Today, most mobile phones have antennas that point in all directions to pick up a signal. According to Professor Gert Frølund Pedersen, from Aalborg University’s Department of Electronic Systems, the best modern mobile phones ‘only’ lose about 90% of the signal that is in the air. If the speed is to be increased, antenna technology needs to be better, he says.
The solution, he claims, is to have more antennas pointing directly at the transmitter. “If you know what direction the signal is coming from, you have a huge advantage,” he says.
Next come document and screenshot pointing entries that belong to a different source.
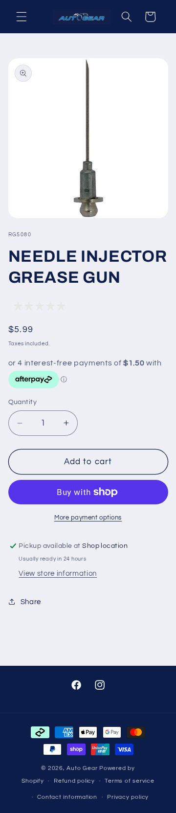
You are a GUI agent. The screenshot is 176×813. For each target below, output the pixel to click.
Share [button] (31, 602)
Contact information (67, 797)
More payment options (88, 517)
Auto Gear (82, 768)
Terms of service (129, 781)
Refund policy (74, 781)
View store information (58, 573)
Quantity (22, 402)
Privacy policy (128, 797)
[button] (21, 16)
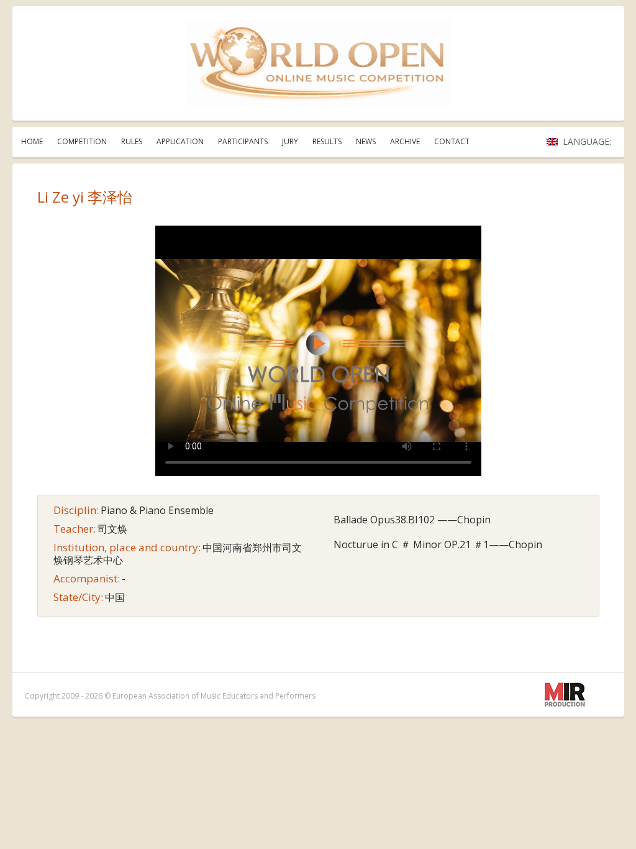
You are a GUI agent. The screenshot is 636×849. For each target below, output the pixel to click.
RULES (131, 141)
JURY (290, 141)
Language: (588, 141)
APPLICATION (180, 141)
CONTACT (452, 141)
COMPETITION (82, 141)
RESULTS (327, 141)
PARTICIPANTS (243, 141)
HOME (32, 141)
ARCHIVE (405, 141)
However, although you may know where the nearest transmission tower is, the challenge is that mobile phones are rarely pointing in the same direction for long periods of time. So Prof Pedersen has looked to radar technology. “In the same way that a radar antenna can ‘see’ in all directions, the mobile phone must also continually scan for the strongest signal that it can lock on to.”
According to Prof Pedersen, the problem can be solved by having many antennas in the phone that each look in a particular direction. “Whether 5G will have 16 or 64 antennas built in, we don’t know, but it will be of that order of magnitude. The more there are, the better. But they have to work together for a good signal in the right direction.”
The Range project – Reconfigurable Arrays for Next Generation Efficiency – is expected to last four years. Half of the project’s £5.8million budget is being supplied by Innovation Fund Denmark.